#### Problems to solve
• A. In the forum excerpt on the Braman complaint against BMW, what is the name of the bonus program that BMW NA allegedly used to replace the reduced trading margins?
• B. Write the next part of the forum excerpt on the Braman complaint against BMW, starting from where it stops.
Start of Page excerpt
The Braman federal complaint against BMW NA and BMW AG is now a sealed case in the Federal District Court Southern District of Florida-Miami Division, as Braman "alleges [in the Second Amended Complaint] that Defendant BMW of North America, LLC ("BMW NA") unilaterally reduced its former trading margins below levels sufficient to sustain its new vehicles sales business, and replaced these margins with "back-end," conditions-based "bonus" programs, including a program called the Added Value Program ("AVP")".

Apparently, the 2019 AVP program was updated on or around October 1, 2018, as Braman alleges "[t]he program continues many of the objectionable provisions of the prior iterations of the program". The _2019 Program Guide_ was attached as an exhibit to the Supplemental Complaint filled with the Court on December 21, 2018, but not available to the public due to the confidential nature of the document as there is a protective order regarding trade secrets, etc. :thumbdwn:


----------



## x986 (Oct 27, 2006)
End of Page excerpt
Start of Dataset section
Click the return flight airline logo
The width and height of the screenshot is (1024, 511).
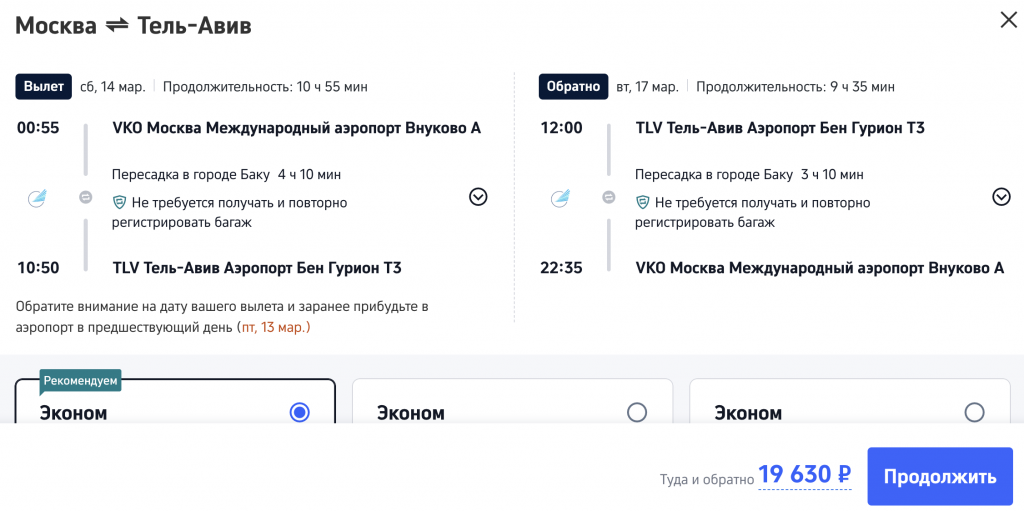560,198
End of Dataset section
#### Responses to the exercise
• A. The Added Value Program (AVP).

• B.
Remember Arte Johnson on "Laugh-In" - "Verrry Interesting".


----------



## Ibiza (Jun 15, 2007)

Braman today filled a Corrected Third Amended Complaint which now "demands entry of a judgment against BMW and BMW AG: (1) for a preliminary and permanent injunction on behalf of the Department of Highway Safety and Motor Vehicles and the State of Florida, for the use and benefit of Braman, requiring BMW to restore the previous status quo through an order: (i) voiding the Added Value Program as an unlawful modification; (ii) requiring BMW to reinstitute any unconditional margin, payment, bonus, and structure enjoyed by Braman before the time BMW made any reduction of trading margin; and, (iii) preventing BMW from modifying Braman’s dealer agreement further without complying with Fla. Stat. § 320.641; (2) for damages, including treble damages, attorneys’ fees and costs; and, (3) for such other relief this Court deems just and equitable."

Wonder if Braman's market adjustment markup also qualifies for tremble damages?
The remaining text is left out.